= Kevin Fagan (doctor) =

Australian doctor

Dr Kevin James Fagan AO (5 February 1909 – 1992) was an Australian medical doctor and World War II hero.

After attending St Ignatius' College, Riverview on a bursary, Fagan was Dux of the School in both 1925 and 1926, enabling him to study Medicine at the University of Sydney. He lived on campus at St John's College, University of Sydney from 1927 to 1932.

After graduation, he returned to Tasmania and became Superintendent of Hobart General Hospital in 1937. Shortly after the outbreak of World War II he joined the Army Medical Corps and was posted to Singapore in 1942 with the 8th Division. He was soon a prisoner-of-war of the Japanese, first in Changi and later on the infamous Thai-Burma Railway.

An outstanding surgeon, he was every bit as influential in his care of the sick and injured soldiers as the high-profile Sir Weary Dunlop. One of many testimonies from the Australian War Memorial reads:
 'To many an unfortunate digger and others who rolled and tossed and cried out with the well nigh insufferable agony of those….. ulcers came a man who ceased suffering and pain and taking limbs off in many cases he put them on the road to home again. Yes Major Fagan, the diggers’ children will hear your name spoken with feelings of gratitude for many a long day to come. For the noble work you did, your name will be memorable'.

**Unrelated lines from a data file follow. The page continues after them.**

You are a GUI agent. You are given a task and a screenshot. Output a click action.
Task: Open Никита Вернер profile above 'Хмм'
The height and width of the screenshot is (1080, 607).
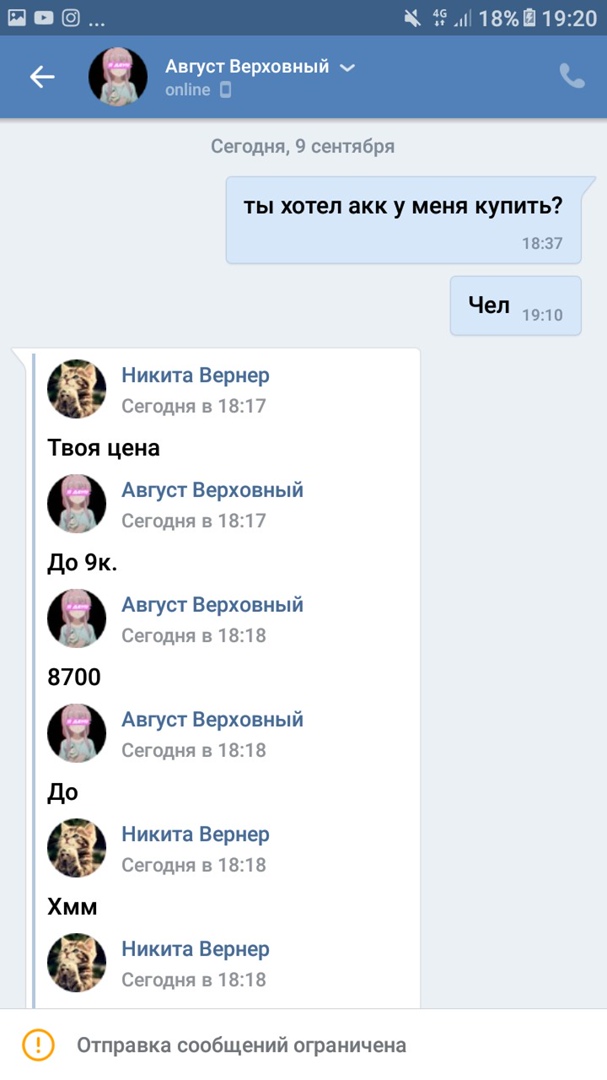(x=195, y=834)
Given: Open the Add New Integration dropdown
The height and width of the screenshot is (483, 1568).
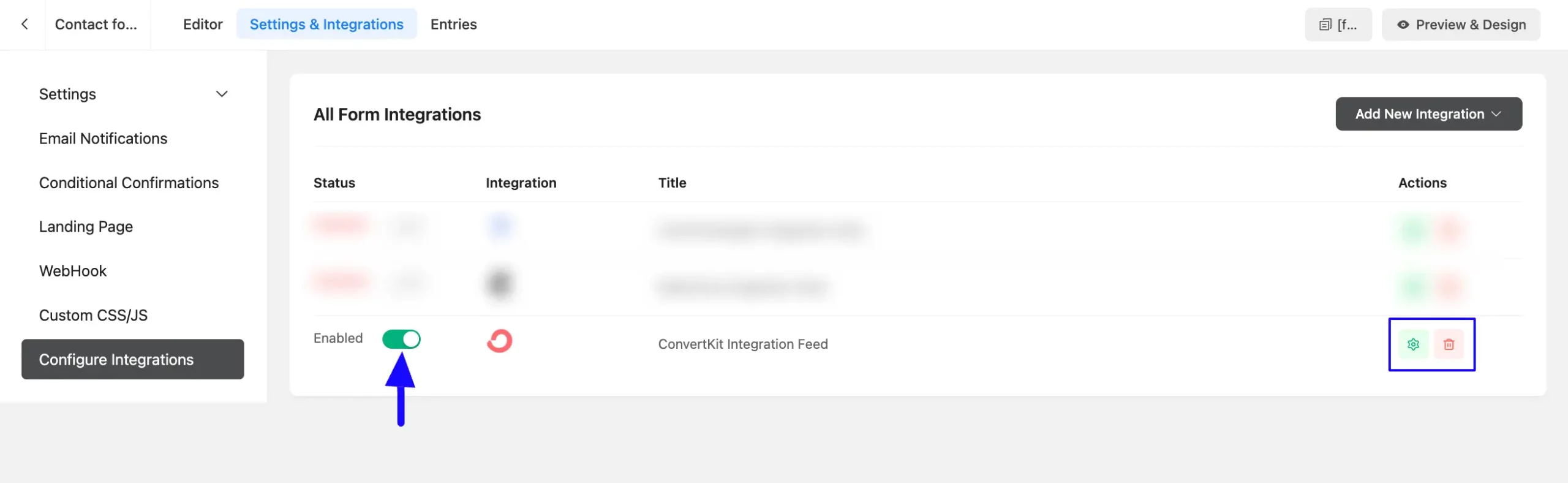Looking at the screenshot, I should [1428, 113].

Kevin Fagan is memorialised by:
- Kevin Fagan House, the senior boarding house at St Ignatius' College, Riverview
- the Kevin Fagan Memorial at St John's College, University of Sydney.
- The main street of the village of Bookham NSW (close to his retirement home "Cooinda" on Burrinjuck Road) and formerly a section of the Hume Highway, which was renamed Fagan Drive in his honour.